Improving performance of reading with bufio.NewScanner - go

A simple program to serve one purpose:
Read a script file line by line, create a string while ignoring any blank new lines or comments (including the shebang). Adding a ';' at the end of a line if needed. (I know, I know, backslashes and ampersands, etc)
My question is:
How to improve the performance of this small program?

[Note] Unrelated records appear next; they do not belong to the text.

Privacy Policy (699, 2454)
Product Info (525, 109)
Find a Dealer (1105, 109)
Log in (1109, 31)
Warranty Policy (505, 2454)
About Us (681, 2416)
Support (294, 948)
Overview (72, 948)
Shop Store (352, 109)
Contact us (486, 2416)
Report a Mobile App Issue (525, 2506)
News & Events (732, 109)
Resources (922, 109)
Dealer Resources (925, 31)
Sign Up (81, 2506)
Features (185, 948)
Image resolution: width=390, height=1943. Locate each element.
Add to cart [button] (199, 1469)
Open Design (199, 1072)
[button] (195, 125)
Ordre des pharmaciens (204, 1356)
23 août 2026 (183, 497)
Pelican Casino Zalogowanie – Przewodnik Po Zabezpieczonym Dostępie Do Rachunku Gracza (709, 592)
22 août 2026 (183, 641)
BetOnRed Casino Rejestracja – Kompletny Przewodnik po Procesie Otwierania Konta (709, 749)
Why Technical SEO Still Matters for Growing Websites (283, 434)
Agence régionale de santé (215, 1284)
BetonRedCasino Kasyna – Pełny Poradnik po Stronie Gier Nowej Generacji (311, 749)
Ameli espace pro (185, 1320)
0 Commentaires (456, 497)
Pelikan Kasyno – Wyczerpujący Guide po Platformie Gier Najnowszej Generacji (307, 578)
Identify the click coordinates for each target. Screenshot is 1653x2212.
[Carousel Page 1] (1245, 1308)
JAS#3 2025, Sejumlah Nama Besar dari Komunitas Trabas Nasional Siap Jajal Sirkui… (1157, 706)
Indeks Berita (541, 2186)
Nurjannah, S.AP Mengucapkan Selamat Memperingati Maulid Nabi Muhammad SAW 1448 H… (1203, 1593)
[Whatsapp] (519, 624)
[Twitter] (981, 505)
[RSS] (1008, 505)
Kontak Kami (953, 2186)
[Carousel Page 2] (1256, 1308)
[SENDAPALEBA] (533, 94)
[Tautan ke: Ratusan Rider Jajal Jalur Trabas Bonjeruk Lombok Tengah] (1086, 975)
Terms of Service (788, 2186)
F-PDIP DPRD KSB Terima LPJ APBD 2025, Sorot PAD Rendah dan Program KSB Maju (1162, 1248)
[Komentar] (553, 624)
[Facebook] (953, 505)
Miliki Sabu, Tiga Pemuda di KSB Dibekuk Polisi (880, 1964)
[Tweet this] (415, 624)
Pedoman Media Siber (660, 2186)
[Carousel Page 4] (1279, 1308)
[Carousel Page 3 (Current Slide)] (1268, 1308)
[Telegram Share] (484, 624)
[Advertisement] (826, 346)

In a different answer I've read about utilizing scanner.Bytes() instead of scanner.Text(), but this doesn't seem feasible as a string is what I want.
Sample code with test file: https://play.golang.org/p/gzSTLkP3BoB
Here is the simple program:
func main() {
file, err := os.Open("./script.sh")
if err != nil {
log.Fatalln(err)
}
defer file.Close()
var a strings.Builder
scanner := bufio.NewScanner(file)
for scanner.Scan() {
lines := scanner.Text()
switch {
case lines == "" || lines[:1] == "#":
continue
case lines[len(lines)-1:] != ";":
a.WriteString(lines + "; ")
default:
a.WriteString(lines + " ")
}
}
fmt.Println(a.String())
}

I used strings.Builder and ioutil.ReadAll to improve the performance. As you are dealing with small shell scripts I assumed that read the file all at once should not put pressure on memory (I used ioutil.ReadAll). I also allocated just once to make sufficient store for strings.Builder — reduced allocations.
doFast: faster implementation
doSlow: slower implementation (what you've originally done)
Now, let's look at the benchmark results:
goos: darwin
goarch: amd64
pkg: test
cpu: Intel(R) Core(TM) i5-1038NG7 CPU # 2.00GHz
BenchmarkDoFast-8 342602 3334 ns/op 1280 B/op 3 allocs/op
BenchmarkDoSlow-8 258896 4408 ns/op 4624 B/op 8 allocs/op
PASS
ok test 2.477s
We can see that doFast is not only faster but only makes lesser allocations. Metrics measured are lower the better.
package main
import (
"bufio"
"bytes"
"fmt"
"io/ioutil"
"os"
"strings"
)
func open(filename string) (*os.File, error) {
return os.Open(filename)
}
func main() {
fd, err := open("test.sh")
if err != nil {
panic(err)
}
defer fd.Close()
outputA, err := doFast(fd)
if err != nil {
panic(err)
}
fd.Seek(0, 0)
outputB, err := doSlow(fd)
if err != nil {
panic(err)
}
fmt.Println(outputA)
fmt.Println(outputB)
}
func doFast(fd *os.File) (string, error) {
b, err := ioutil.ReadAll(fd)
if err != nil {
return "", err
}
var res strings.Builder
res.Grow(len(b))
bLines := bytes.Split(b, []byte("\n"))
for i := range bLines {
switch {
case len(bLines[i]) == 0 || bLines[i][0] == '#':
case bLines[i][len(bLines[i])-1] != ';':
res.Write(bLines[i])
res.WriteString("; ")
default:
res.Write(bLines[i])
res.WriteByte(' ')
}
}
return res.String(), nil
}
func doSlow(fd *os.File) (string, error) {
var a strings.Builder
scanner := bufio.NewScanner(fd)
for scanner.Scan() {
lines := scanner.Text()
switch {
case lines == "" || lines[:1] == "#":
continue
case lines[len(lines)-1:] != ";":
a.WriteString(lines + "; ")
default:
a.WriteString(lines + " ")
}
}
return a.String(), nil
}
Note: I didn't use bufio.NewScanner; is it required?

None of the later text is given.